Abstract
Chen K
Aradi I
Thon N
Eghbal-Ahmadi M
Baram TZ
Soltesz I
Nat Med 2001;7:331–337
Febrile seizures are the most common type of developmental seizures, affecting up to 5% of children. Experimental complex febrile seizures involving the immature rat hippocampus led to a persistent lowering of seizure threshold despite an upregulation of inhibition. Here we provide a mechanistic resolution to this paradox by showing that, in the hippocampus of rats that had febrile seizures, the long-lasting enhancement of the widely expressed intrinsic membrane conductance Ih converts the potentiated synaptic inhibition to hyperexcitability in a frequency-dependent manner. The altered gain of this molecular inhibition-excitation converter reveals a new mechanism for controlling the balance of excitation-inhibition in the limbic system. In addition, here we show for the first time that h-channels are modified in a human neurological disease paradigm.
Commentary
H-type potassium channels are present in both cardiac and neuronal tissues, where they are involved in the generation of the pacemaker current in the heart and sleep rhythms in thalamocortical neuronal circuits. H-channels are activated by hyperpolarization (hence their name) and generate a depolarizing current. The authors demonstrate that a single episode of hyperthermia-induced seizure leads to a long-term enhancement of this current in CA1 pyramidal cells. The augmented H-current more effectively opposed intracellular injections of hyperpolarizing current, resulting in greater depolarizing “sag” in the voltage trace. Furthermore, the larger, more slowly deactivating H-current led to an enhanced rebound depolarization following termination of the pulse. Of particular note, a train of (but not single) fast inhibitory postsynaptic potentials triggered post-inhibitory rebound depolarization and firing in these neurons. Thus the enhanced H-current converts the potentiated inhibition to hyperexcitability in animals that experienced febrile seizures during development.
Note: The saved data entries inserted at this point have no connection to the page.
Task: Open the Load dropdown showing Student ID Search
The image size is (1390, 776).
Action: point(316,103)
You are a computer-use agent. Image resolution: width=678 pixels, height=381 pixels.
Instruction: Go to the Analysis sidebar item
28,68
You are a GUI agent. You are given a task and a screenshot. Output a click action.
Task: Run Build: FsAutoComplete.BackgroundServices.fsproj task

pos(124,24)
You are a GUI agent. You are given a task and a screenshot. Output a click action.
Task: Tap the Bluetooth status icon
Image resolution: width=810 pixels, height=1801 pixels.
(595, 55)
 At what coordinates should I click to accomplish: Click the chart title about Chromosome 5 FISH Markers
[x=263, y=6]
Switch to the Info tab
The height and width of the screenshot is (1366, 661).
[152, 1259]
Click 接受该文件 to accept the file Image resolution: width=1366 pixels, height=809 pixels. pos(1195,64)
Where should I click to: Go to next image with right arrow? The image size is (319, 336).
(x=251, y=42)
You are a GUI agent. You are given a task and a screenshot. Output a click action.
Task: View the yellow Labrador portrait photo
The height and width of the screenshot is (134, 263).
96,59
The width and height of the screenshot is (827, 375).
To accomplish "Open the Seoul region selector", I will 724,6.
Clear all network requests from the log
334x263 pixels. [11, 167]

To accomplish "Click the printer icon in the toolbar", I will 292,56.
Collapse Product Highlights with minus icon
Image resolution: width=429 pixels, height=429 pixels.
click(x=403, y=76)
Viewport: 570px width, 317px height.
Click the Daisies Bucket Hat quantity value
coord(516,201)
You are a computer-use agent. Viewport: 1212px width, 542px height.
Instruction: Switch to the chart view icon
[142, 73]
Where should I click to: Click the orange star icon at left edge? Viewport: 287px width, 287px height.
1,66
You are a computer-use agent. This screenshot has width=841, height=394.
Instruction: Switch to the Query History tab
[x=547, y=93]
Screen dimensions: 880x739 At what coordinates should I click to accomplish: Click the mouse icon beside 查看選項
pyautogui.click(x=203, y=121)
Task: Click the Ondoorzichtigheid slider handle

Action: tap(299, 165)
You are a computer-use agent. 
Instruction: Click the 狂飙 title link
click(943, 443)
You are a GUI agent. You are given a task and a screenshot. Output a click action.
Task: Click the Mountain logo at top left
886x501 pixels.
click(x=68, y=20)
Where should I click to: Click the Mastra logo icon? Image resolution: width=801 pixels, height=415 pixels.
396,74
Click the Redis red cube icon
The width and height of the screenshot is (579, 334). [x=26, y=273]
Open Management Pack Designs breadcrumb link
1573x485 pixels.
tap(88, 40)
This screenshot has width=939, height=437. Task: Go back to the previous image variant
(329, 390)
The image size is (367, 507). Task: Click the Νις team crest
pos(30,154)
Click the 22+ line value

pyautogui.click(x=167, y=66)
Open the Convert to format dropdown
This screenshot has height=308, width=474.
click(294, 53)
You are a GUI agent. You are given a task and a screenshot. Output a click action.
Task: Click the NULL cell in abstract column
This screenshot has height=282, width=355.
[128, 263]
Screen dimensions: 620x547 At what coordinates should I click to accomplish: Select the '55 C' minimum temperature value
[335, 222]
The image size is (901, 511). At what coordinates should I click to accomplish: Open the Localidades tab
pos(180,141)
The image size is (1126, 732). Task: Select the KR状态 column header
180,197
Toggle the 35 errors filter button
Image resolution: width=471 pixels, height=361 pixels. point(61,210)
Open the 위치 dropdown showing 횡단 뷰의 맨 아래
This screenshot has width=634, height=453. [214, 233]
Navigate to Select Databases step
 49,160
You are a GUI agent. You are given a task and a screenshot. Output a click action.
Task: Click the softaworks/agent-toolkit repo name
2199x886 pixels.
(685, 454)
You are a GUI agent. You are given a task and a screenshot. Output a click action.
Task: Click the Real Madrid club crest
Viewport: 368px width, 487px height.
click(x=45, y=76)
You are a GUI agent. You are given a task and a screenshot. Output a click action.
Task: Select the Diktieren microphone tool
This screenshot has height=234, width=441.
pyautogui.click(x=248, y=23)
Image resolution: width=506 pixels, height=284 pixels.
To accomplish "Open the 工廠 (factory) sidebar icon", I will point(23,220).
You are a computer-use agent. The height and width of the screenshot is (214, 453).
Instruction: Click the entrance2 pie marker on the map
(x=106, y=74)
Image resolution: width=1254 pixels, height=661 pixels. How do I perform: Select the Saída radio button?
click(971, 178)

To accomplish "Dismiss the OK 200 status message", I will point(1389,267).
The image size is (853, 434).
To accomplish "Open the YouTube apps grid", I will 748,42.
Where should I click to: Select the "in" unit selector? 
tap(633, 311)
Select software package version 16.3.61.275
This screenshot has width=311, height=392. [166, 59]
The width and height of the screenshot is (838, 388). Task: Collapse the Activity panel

The results presented show a novel interaction of modified synaptic and intrinsic cellular properties that in turn modulate the excitation-inhibition balance. The results may have implications for understanding how complex febrile seizures occurring early in development may predispose to later epilepsy. Criticisms of the model are that postnatal day 10 in rats corresponds to a prenatal time point in humans, and that the rats sustaining early complex febrile seizures do not go on to develop late seizures.